[Material provided]:

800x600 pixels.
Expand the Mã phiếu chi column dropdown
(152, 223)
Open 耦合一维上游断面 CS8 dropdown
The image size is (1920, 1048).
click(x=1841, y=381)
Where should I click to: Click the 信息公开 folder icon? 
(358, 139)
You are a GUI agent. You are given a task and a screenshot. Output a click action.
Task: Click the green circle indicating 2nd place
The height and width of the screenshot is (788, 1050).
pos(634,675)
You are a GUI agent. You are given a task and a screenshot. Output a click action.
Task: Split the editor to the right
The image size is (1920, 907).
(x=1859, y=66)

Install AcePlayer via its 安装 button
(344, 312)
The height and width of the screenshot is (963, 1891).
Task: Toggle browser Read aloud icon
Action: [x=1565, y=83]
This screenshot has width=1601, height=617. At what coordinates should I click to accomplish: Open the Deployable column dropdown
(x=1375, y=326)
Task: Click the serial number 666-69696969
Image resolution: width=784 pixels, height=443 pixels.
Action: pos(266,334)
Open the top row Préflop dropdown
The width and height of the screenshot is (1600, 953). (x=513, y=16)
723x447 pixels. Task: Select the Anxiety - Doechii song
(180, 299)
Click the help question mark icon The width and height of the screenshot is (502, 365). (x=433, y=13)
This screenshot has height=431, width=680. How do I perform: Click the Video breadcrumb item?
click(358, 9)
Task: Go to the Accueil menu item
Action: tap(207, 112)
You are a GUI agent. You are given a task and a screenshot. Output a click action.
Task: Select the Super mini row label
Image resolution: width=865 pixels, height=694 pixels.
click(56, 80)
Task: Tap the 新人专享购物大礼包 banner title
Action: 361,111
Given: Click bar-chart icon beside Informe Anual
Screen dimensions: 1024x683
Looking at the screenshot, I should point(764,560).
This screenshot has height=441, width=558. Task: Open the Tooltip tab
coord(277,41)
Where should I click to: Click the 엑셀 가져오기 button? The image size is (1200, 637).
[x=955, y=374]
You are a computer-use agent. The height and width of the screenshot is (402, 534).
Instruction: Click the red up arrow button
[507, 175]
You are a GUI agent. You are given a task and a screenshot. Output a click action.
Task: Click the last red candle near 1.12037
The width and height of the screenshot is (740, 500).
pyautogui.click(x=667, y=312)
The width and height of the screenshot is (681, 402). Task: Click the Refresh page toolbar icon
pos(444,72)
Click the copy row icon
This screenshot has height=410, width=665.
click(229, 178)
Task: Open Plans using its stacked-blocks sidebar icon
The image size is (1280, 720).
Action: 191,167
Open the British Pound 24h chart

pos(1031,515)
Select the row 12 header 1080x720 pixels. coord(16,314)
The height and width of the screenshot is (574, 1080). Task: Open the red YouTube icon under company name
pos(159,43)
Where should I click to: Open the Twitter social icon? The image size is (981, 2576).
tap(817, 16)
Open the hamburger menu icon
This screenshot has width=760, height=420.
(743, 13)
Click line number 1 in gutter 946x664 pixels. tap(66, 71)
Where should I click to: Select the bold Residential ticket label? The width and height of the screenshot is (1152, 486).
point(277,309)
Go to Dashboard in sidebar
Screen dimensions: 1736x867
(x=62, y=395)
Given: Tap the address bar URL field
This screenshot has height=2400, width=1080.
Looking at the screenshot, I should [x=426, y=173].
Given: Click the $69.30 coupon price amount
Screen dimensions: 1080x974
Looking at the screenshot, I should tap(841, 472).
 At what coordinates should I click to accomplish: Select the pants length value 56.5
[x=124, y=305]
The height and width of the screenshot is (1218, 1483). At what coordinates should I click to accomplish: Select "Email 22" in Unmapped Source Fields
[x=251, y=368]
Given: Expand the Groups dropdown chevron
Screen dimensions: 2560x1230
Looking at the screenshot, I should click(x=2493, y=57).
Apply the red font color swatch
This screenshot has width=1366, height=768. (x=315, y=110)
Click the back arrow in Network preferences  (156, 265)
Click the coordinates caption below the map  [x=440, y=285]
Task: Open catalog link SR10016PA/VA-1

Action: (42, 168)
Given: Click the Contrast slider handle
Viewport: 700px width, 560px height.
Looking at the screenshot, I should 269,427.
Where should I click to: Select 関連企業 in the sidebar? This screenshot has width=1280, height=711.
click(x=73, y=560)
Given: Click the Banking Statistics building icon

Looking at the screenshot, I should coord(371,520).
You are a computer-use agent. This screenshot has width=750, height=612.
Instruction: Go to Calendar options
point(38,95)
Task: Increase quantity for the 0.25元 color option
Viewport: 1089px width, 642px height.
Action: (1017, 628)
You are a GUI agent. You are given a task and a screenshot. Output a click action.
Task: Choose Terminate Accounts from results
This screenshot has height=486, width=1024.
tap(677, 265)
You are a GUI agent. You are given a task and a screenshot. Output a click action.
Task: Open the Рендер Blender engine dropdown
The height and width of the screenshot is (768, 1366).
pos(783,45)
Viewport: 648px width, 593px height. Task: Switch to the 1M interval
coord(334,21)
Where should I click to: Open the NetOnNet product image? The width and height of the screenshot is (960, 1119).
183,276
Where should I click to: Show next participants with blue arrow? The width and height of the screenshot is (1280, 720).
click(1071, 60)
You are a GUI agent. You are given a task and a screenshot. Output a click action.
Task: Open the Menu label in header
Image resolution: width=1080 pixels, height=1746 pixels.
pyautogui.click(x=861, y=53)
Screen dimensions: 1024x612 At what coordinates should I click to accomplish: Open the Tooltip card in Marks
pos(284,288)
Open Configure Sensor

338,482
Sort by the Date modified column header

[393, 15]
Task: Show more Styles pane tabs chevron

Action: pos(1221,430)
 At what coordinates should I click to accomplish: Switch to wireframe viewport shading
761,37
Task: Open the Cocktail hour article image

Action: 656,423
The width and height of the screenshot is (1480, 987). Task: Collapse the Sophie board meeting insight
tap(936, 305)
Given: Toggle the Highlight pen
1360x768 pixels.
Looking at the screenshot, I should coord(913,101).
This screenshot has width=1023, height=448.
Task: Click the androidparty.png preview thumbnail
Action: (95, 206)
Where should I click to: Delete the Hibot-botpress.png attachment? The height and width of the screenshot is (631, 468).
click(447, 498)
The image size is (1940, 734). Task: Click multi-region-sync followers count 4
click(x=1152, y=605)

[Directions]: Wherever the string "number" is found in the listing above, copy the line that contains it.

[Answer space]:
Task: Click the serial number 666-69696969
Click line number 1 in gutter 946x664 pixels. tap(66, 71)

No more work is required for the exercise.